やはり、旧来の労使関係の発想から抜け出せていないのだと思います。そもそも経営者から見て、会社で働く社員は「労使」という関係以前に「一緒にやっていく仲間」のはずです。

一緒にやっていこうって決めた仲間がもし「方向性が違う」という日が来たら…「じゃ、違うんだったらしょうがないね」と認めて別れるしかないと思います。「辞めていくから困る」という考え方は、従業員をただの「労働力」だと思っているのかな…と、私はちょっといぶかしく思ってしまいます。

工場の生産部門のようなブルーカラーならば、その考え方は理解できますが、思考労働が増えていく今後の社会では通用しなくなると思います。

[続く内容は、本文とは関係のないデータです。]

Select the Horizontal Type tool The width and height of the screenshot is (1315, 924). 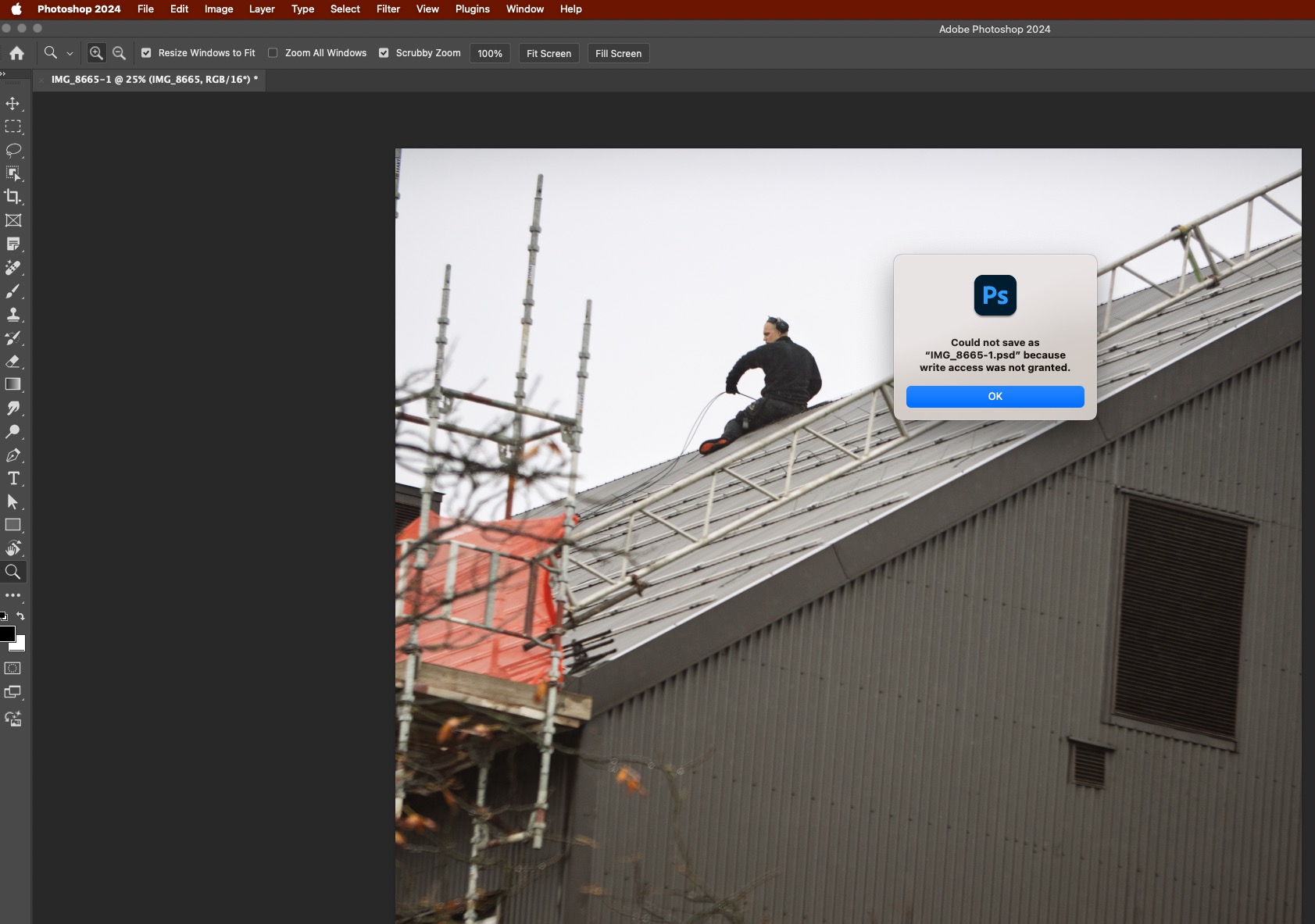coord(13,479)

みなさんが仲間から「一緒にやってきたけど、方向性違うんだ」と言われたら「いやいやお前辞めるのは許さん」と言えるでしょうか? 考え方や方向性が違うからといって「そんなのは理由にはできない」と言うでしょうか? もし、そう言って半ば強制的に会社に残ってもらったところで、その人はこの先、会社のために頑張ってくれて成果あげてくれるのでしょうか…。

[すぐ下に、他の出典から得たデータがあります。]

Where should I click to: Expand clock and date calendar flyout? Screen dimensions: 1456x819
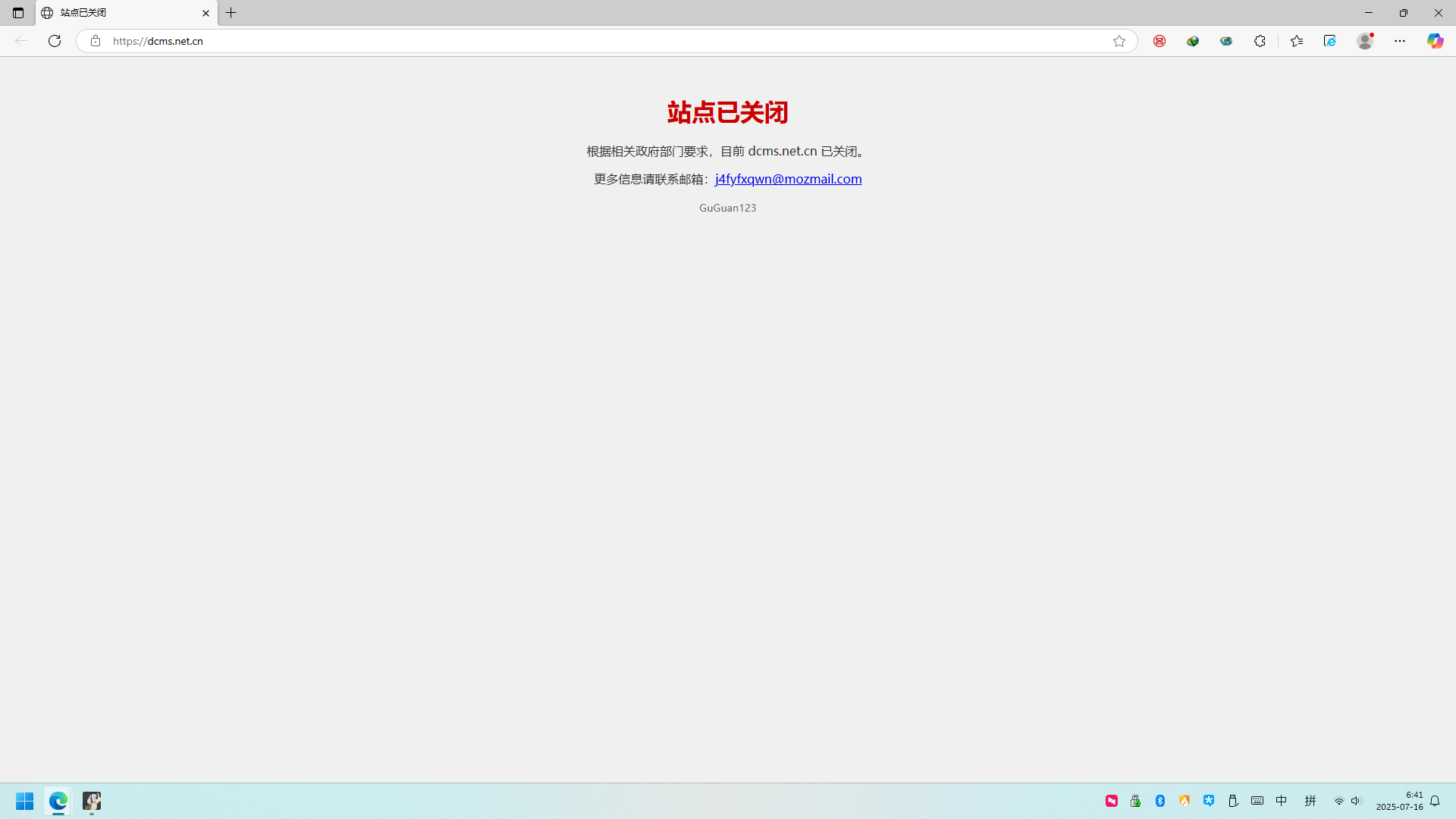(1400, 801)
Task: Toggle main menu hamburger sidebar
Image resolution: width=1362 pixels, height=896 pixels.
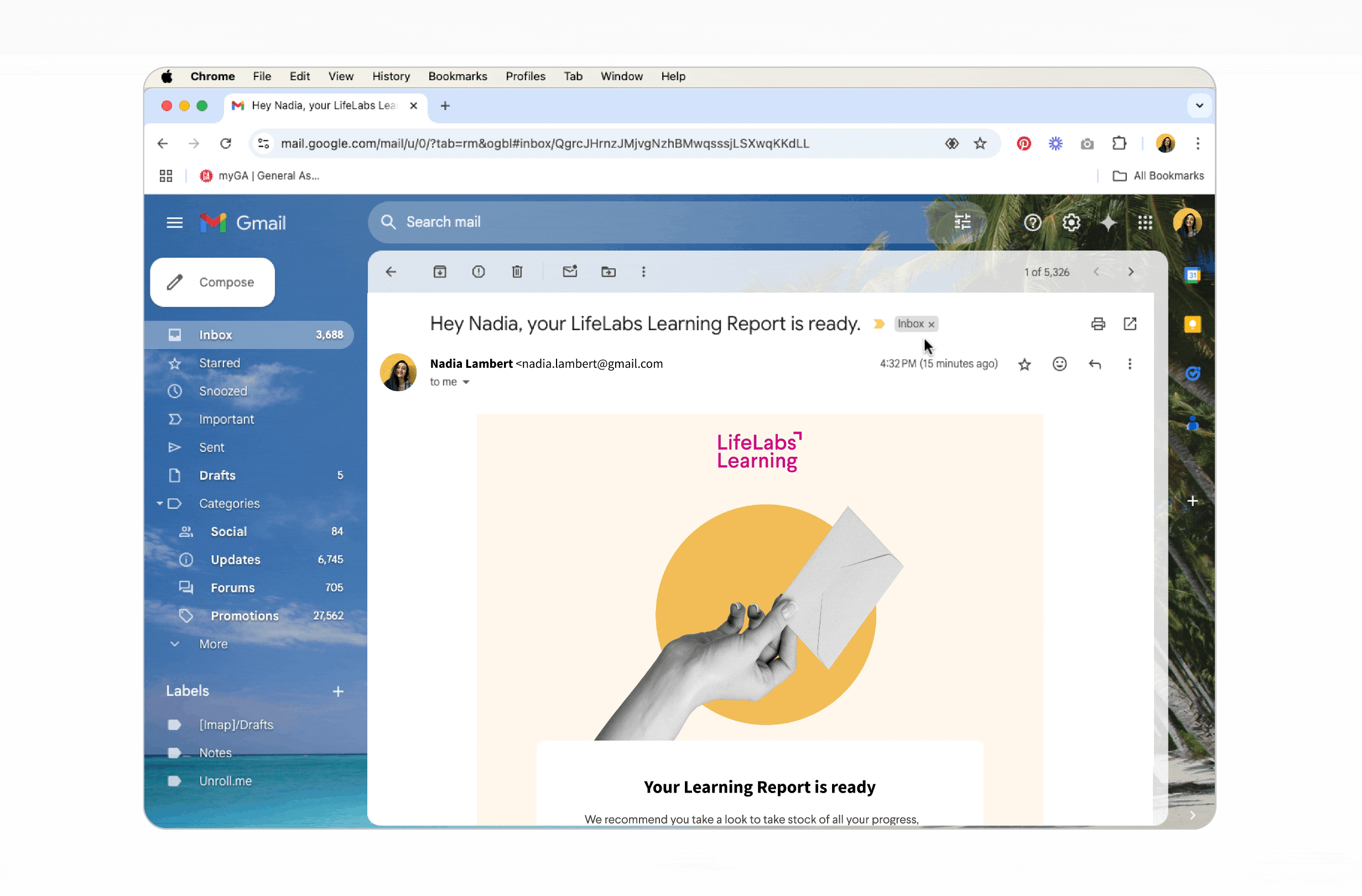Action: (x=175, y=222)
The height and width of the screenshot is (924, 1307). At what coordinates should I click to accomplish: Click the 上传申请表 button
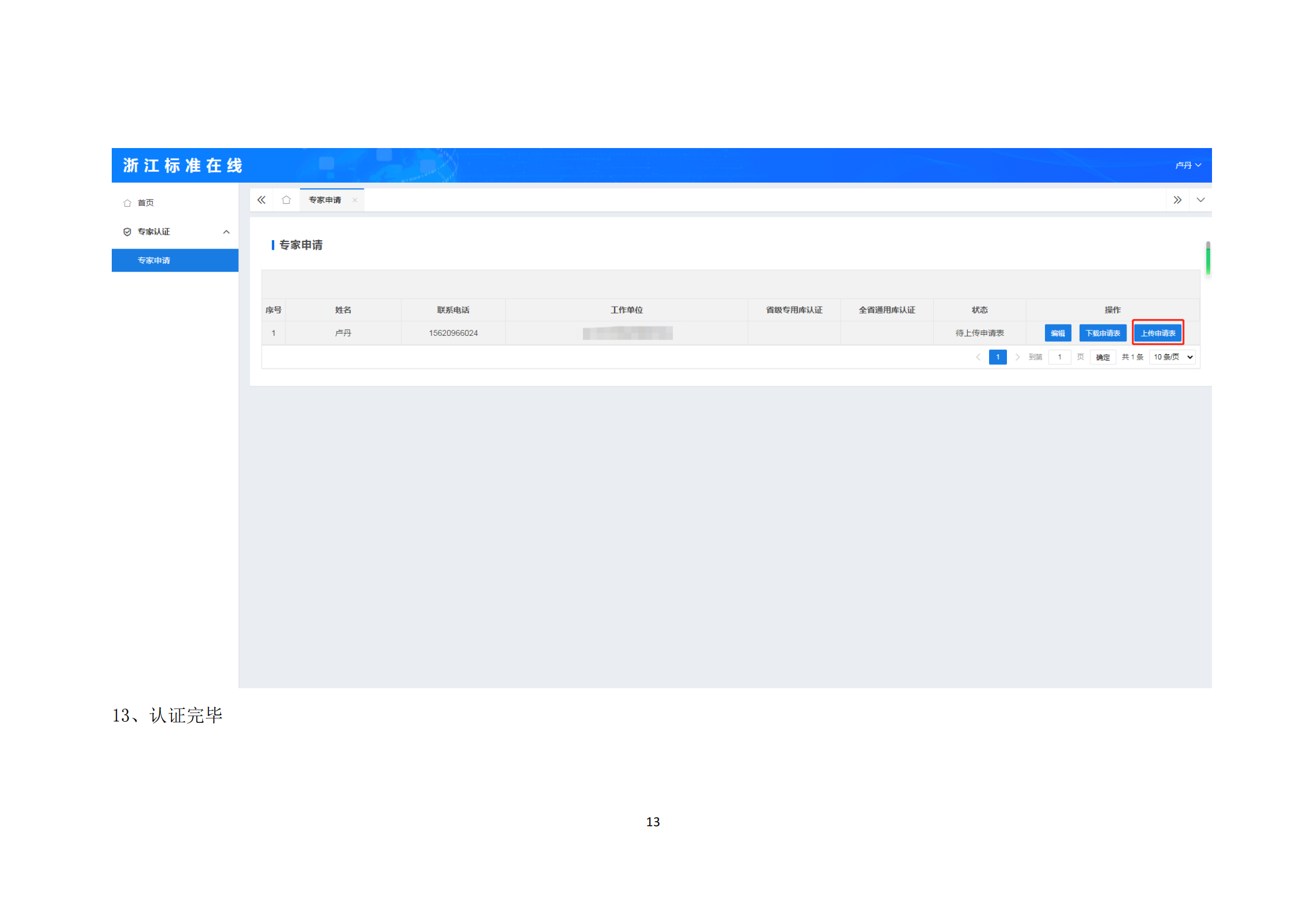(x=1158, y=334)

──そこに経営者のジレンマがあるように思うのですが、企業はどうすればよいのでしょうか

まずその会社のパーパス、たとえば経営者の夢を語るとか、どんな社会貢献をしているのかを従業員に本気で話す必要があるでしょう。それに気づいていない従業員も多くいるでしょうし。「なんのために私たちはこんな苦労して働いているのか」を共有しないといけないと思います。

「キャリアオーナーシップ」という言葉を聞いたことがある方も多いのではないでしょうか。これは、「キャリアのオーナーは自分であり、自分自身でキャリアを決める」という意味合いがあります。さらに踏み込むならば「キャリアオーナーシップ」は、自分の責任の下で働くことを意味するので、従業員も「経営者」と同じような感覚に近づくことになります。

だとするならば、従業員と経営者は、共同経営者の関係に近く、ともにこの世の中でどのように働き、何を提供するかを話し合い、そして一緒に働けるのかを判断しなければなりません。でも日本人って、「雇われる働き方が一番よい」と、思い込んでいる人が多いですね。